I’ve been posting a number of stories this past week or so on advances made in exploiting the quantum entanglement phenomenon so that it has a macroscopic effect. But there’s a paper this week which is arguing that we can actually use entangled photons to entangle human beings.
The idea is pretty straightforward. The human eye is sensitive enough to be able to detect a single photon. So, in a dark enough room, if you send out a pair of entangled photons and both are seen by human beings. Effectively you have “entangled” the wave functions of the human detectors as a result…
“But there’s a problem: the number of photons needed to trigger detection, which is about 7 in humans. How do you reliably entangle at least this number of photons and still carry out the necessary tests?
Today, Sekasti and co lay out the various methods for transferring or cloning the entanglement from one of a pair of entangled photons to an ensemble of at least 7 photons, which would be large enough for a human to see. In such an experiment, a human eye would detect this handful of photons while a conventional single photon detector spots the other photon.
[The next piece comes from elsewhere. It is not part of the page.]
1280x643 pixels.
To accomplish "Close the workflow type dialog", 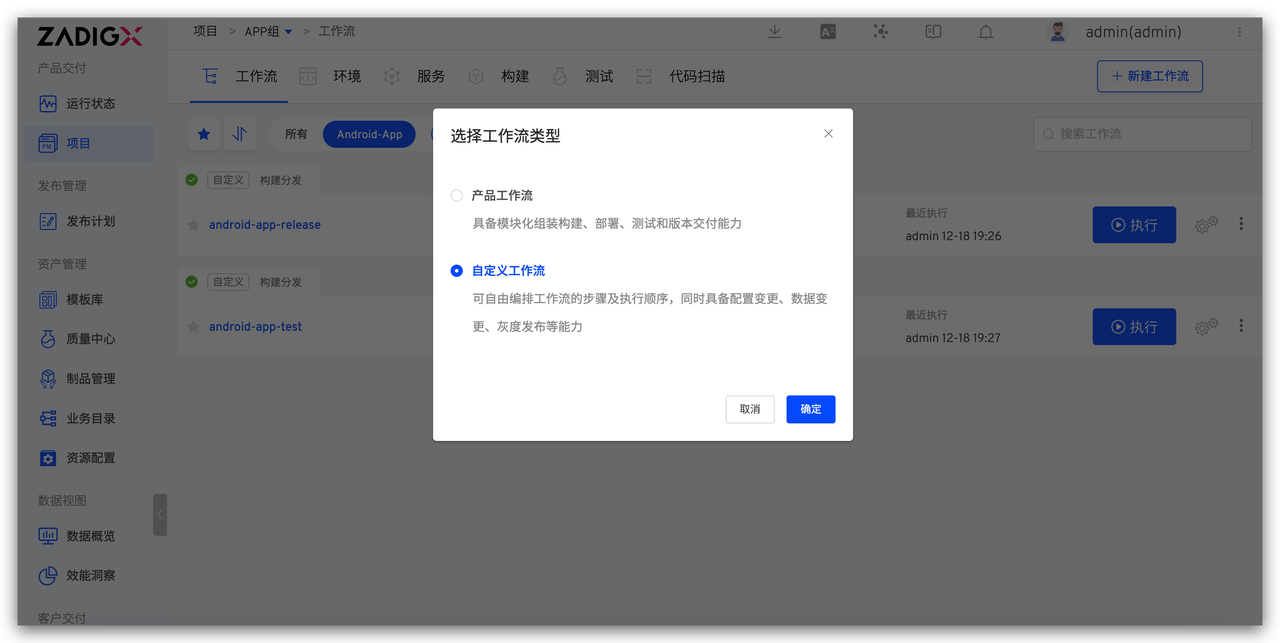I will pyautogui.click(x=828, y=134).
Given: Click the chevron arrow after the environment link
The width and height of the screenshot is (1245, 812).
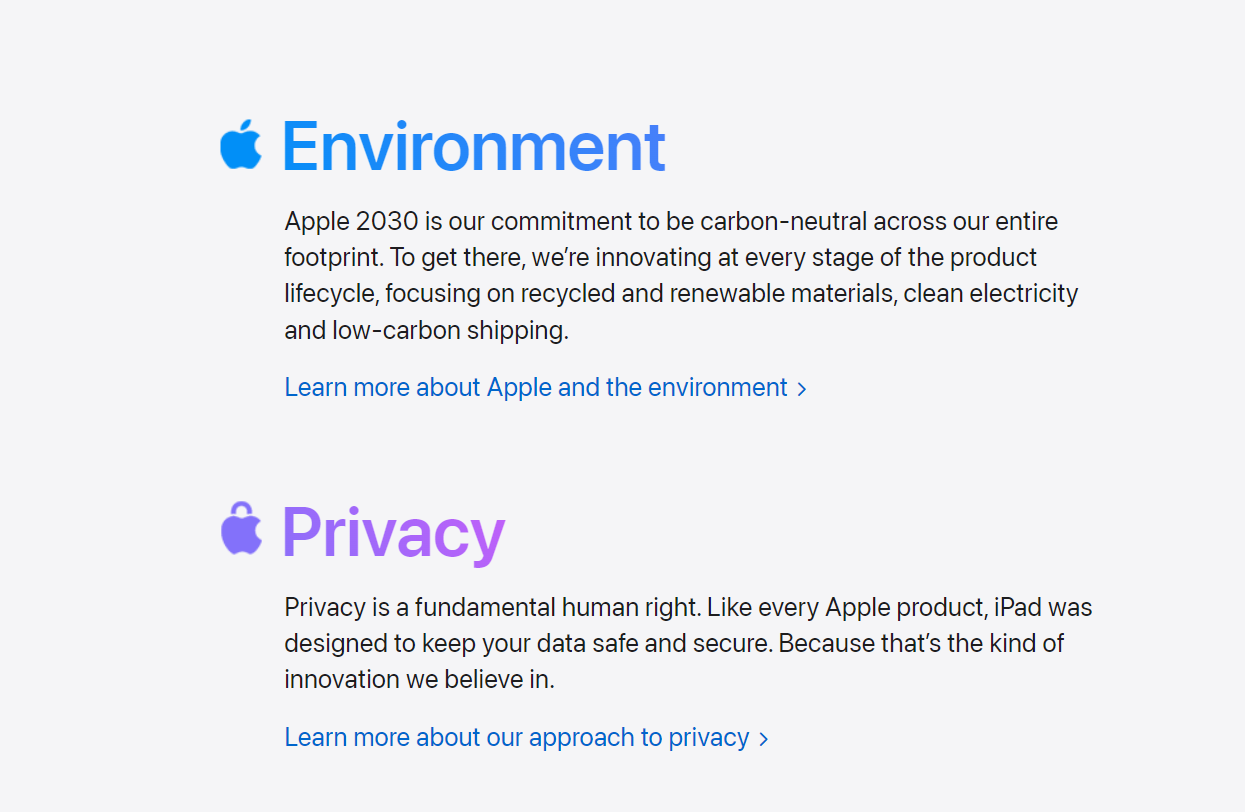Looking at the screenshot, I should [x=802, y=389].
The question is whether the entanglement between the original pair of photons is preserved in this new ensemble in a way that allows a measurement that can only be explained in terms of a superluminal influence.
Their conclusion is that such a measurement is still possible but within certain limits. Sekatski and co say that the data only allows conclusions to be drawn about the initial 2-photon pair. But the bottom line is that it is definitely possible for a real person to see quantum correlations with the naked eye.”
Read the full article here.
Heh. Not much use, but it’s a neat idea. And it pushes the expected boundary between macroscopic and microscopic physics further into the human realm than most other experiments have imagined doing.